First, these are the perfect tool of industrial society because, like our jobs, they emphasize memorization of task and brute-force "creative" approaches that are essentially a variation of known acceptable moves. When you are on a new level, you try versions of the same strategy that worked on other levels, or attempt new versions of the tactics indicated by what the controller buttons do. For example, if one button is "jump," you eventually try some jumping-based solution to any problem, even if there are also buttons for "shoot" and "defecate."
These games are quite moral in their rules, however, in that they create scenarios where absolute judgments apply. Guys on your team never go bad, and guys on the other team never turn out to be genius writers or artists or doctors that you slaughtered in the prime of life. They're faceless droids, and you kill or be killed according to their position.

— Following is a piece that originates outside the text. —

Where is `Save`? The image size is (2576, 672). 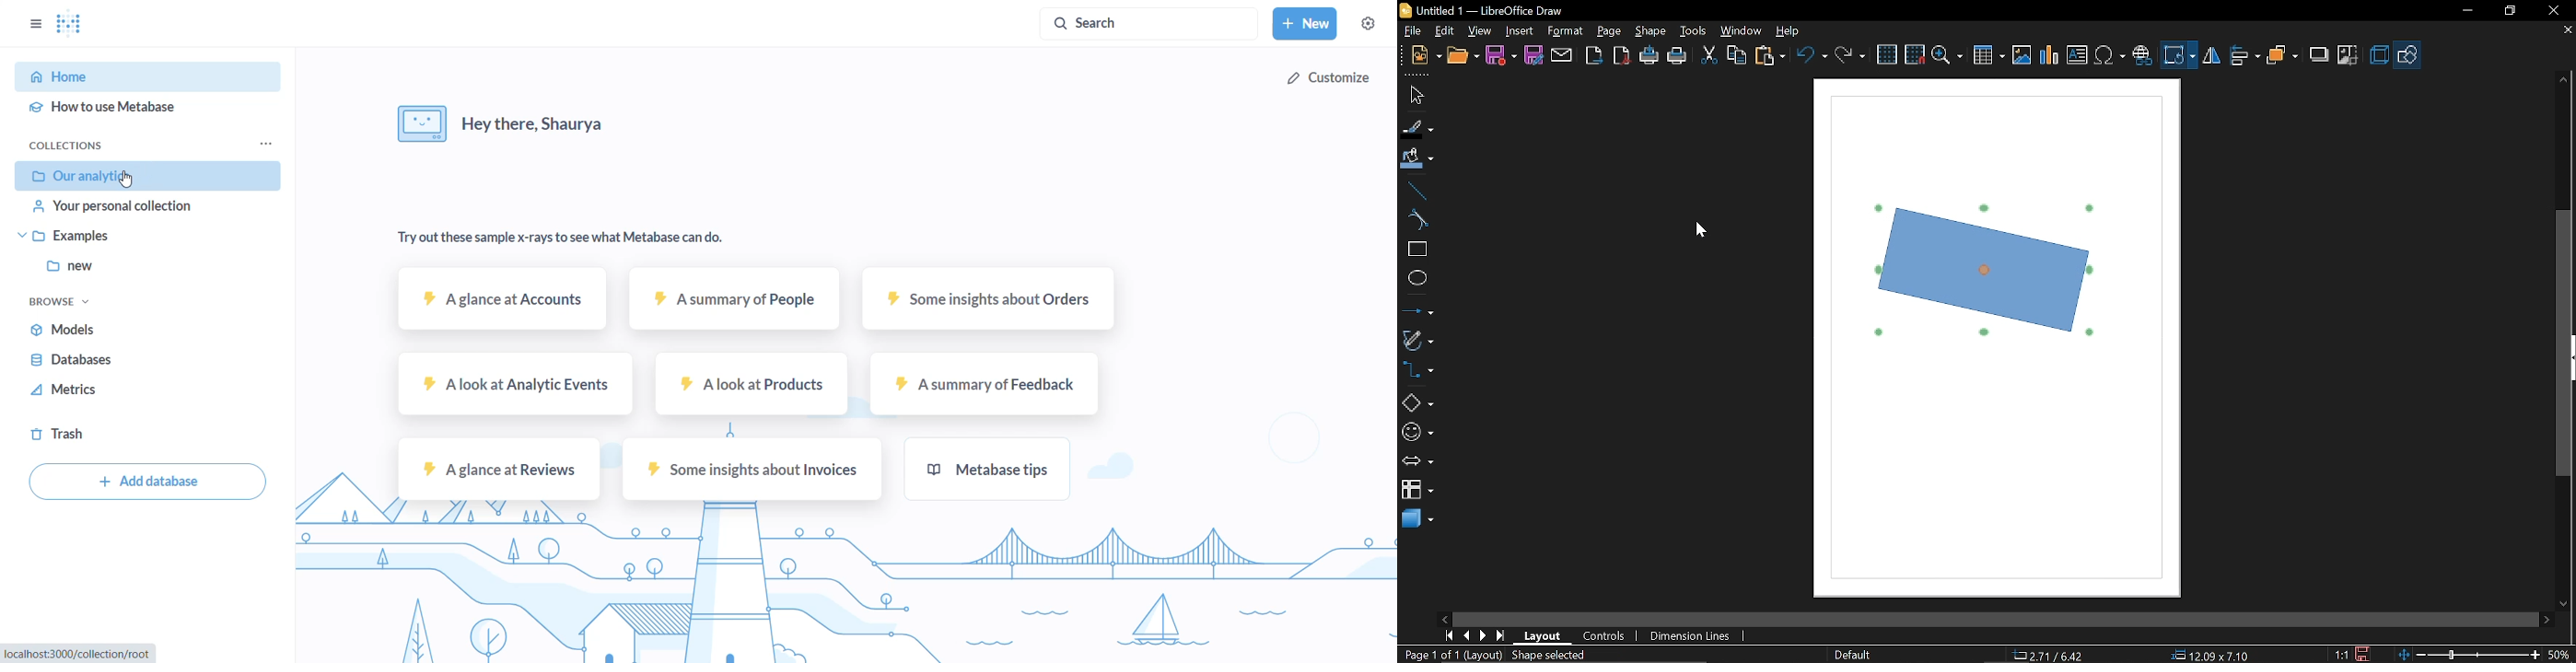 Save is located at coordinates (1500, 55).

This is fairly realistic, except that the positions are so fixed it would seem as if God himself administrates each game.

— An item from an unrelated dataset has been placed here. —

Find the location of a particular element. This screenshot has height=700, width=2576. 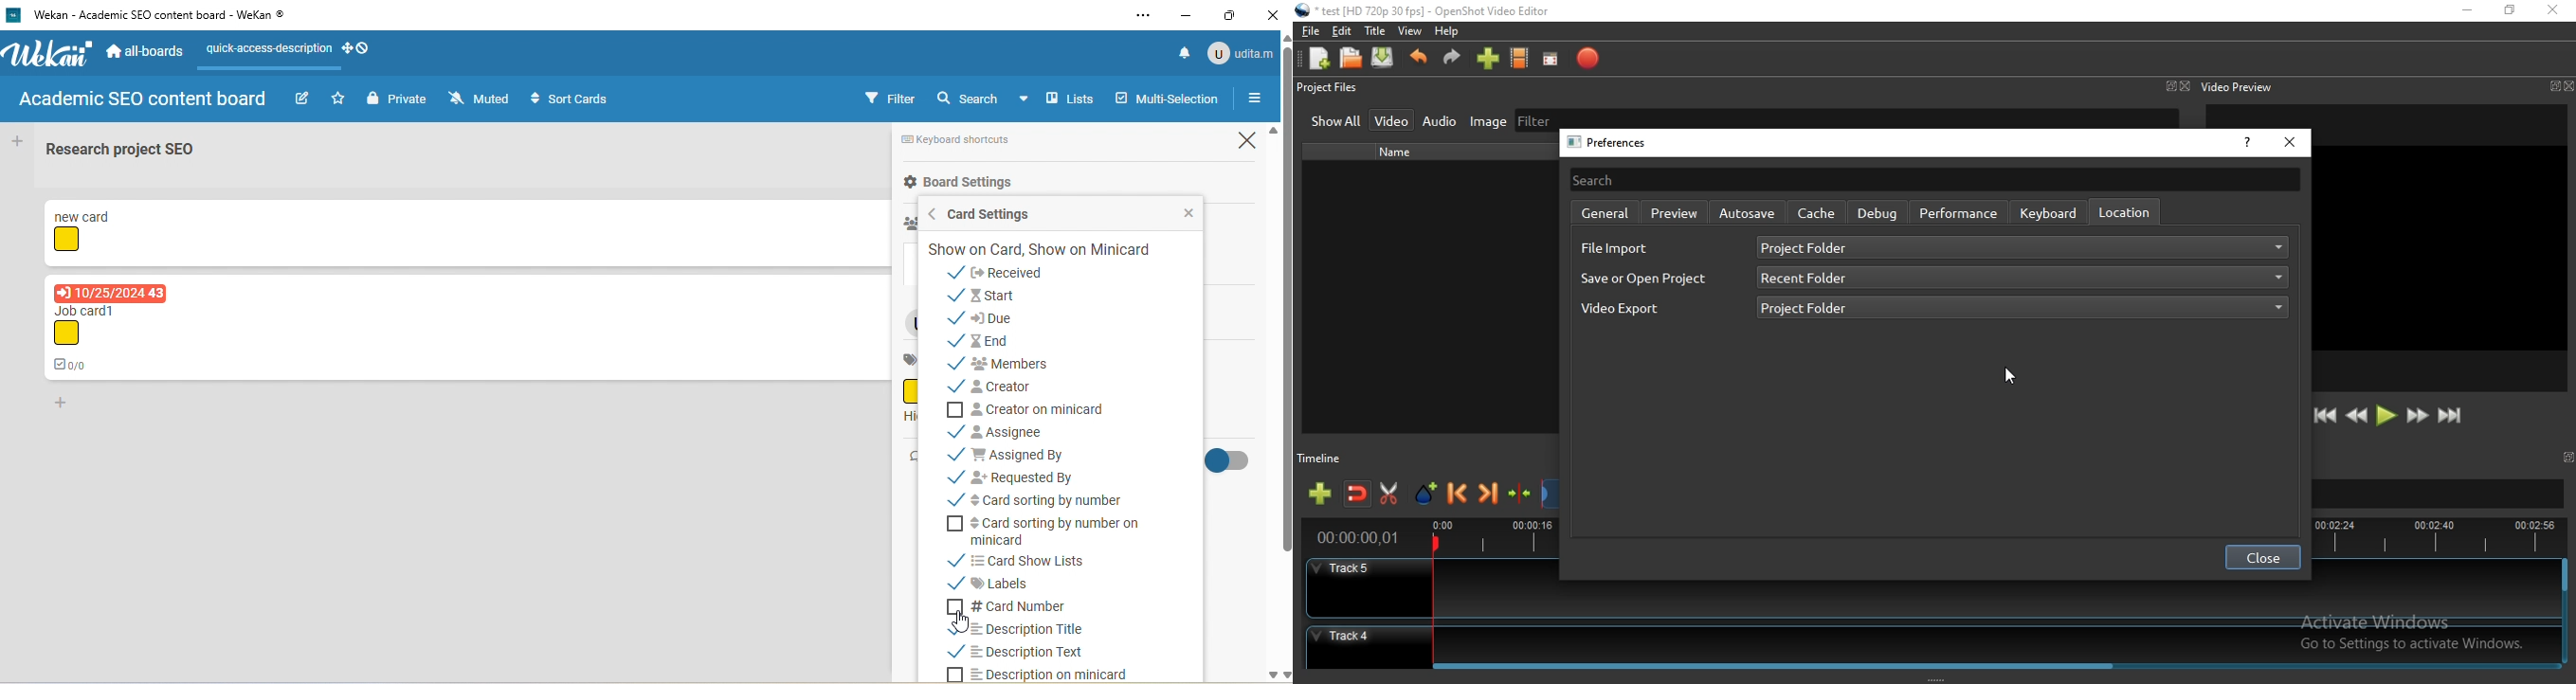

Videogames also batter into your brain the idea of a finite universe where there are only a certain number of things one can do, and outside of that, there is no effective strategy. War games are a world of unending war, with no resolution. Sports games show only the world of sports. Everything in those worlds serves that topic, so it is sometimes like existing in a card catalog of isolated specialties that seem more like functions than play.
The user is encouraged to hard-wire his or her brain for immediate response to various stimuli, which gives rise to the "when you have a hammer, everything's a nail" syndrome; anything that pops into the line of fire has to be blasted before your thought is even complete or you're at risk. This forces a minimal set of rules for understanding the world onto the mind, to the point where one sees reality as a subset of the options defined by the game.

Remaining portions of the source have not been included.